### Work instructions
Put only the lines starting at the one containing "Click the U.S." and ending at the one containing "The image size is (1012, 761). (x=233, y=144)" into a Markdown table with two columns, Row and Line. Number each row and skip any blank lines.

Begin

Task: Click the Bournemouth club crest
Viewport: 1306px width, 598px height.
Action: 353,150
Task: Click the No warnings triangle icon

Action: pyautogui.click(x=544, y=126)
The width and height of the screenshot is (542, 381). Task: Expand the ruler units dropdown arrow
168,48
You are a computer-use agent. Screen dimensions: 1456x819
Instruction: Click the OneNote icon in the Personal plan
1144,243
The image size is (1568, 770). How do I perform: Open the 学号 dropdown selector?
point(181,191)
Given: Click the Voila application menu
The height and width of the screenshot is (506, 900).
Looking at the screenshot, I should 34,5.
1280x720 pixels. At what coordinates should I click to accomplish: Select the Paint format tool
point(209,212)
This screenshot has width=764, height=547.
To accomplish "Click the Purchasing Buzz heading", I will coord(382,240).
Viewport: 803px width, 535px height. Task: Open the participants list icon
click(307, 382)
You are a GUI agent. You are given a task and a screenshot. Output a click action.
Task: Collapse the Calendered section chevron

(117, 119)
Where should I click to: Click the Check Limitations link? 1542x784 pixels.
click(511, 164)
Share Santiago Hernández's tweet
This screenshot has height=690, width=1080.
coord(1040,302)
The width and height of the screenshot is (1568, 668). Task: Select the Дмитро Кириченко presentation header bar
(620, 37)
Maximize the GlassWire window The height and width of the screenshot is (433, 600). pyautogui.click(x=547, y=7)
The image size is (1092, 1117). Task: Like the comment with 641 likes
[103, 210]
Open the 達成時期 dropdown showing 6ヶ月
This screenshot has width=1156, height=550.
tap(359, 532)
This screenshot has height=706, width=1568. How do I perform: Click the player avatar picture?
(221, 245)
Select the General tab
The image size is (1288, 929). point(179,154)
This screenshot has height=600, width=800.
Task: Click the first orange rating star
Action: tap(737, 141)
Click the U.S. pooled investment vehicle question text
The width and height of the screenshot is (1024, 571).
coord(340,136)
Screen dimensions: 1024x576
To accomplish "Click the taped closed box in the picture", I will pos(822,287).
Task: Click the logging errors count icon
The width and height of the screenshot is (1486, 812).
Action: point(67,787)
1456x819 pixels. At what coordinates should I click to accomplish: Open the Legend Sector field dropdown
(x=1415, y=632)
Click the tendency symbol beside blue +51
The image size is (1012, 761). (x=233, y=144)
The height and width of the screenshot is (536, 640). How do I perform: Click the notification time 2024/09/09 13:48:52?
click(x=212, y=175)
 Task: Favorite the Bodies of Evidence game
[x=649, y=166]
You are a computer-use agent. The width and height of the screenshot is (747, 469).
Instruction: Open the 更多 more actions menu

End

### Reply
| Row | Line |
|---|---|
| 1 | Click the U.S. pooled investment vehicle question text |
| 2 | The width and height of the screenshot is (1024, 571). |
| 3 | coord(340,136) |
| 4 | Screen dimensions: 1024x576 |
| 5 | To accomplish "Click the taped closed box in the picture", I will pos(822,287). |
| 6 | Task: Click the logging errors count icon |
| 7 | The width and height of the screenshot is (1486, 812). |
| 8 | Action: point(67,787) |
| 9 | 1456x819 pixels. At what coordinates should I click to accomplish: Open the Legend Sector field dropdown |
| 10 | (x=1415, y=632) |
| 11 | Click the tendency symbol beside blue +51 |
| 12 | The image size is (1012, 761). (x=233, y=144) |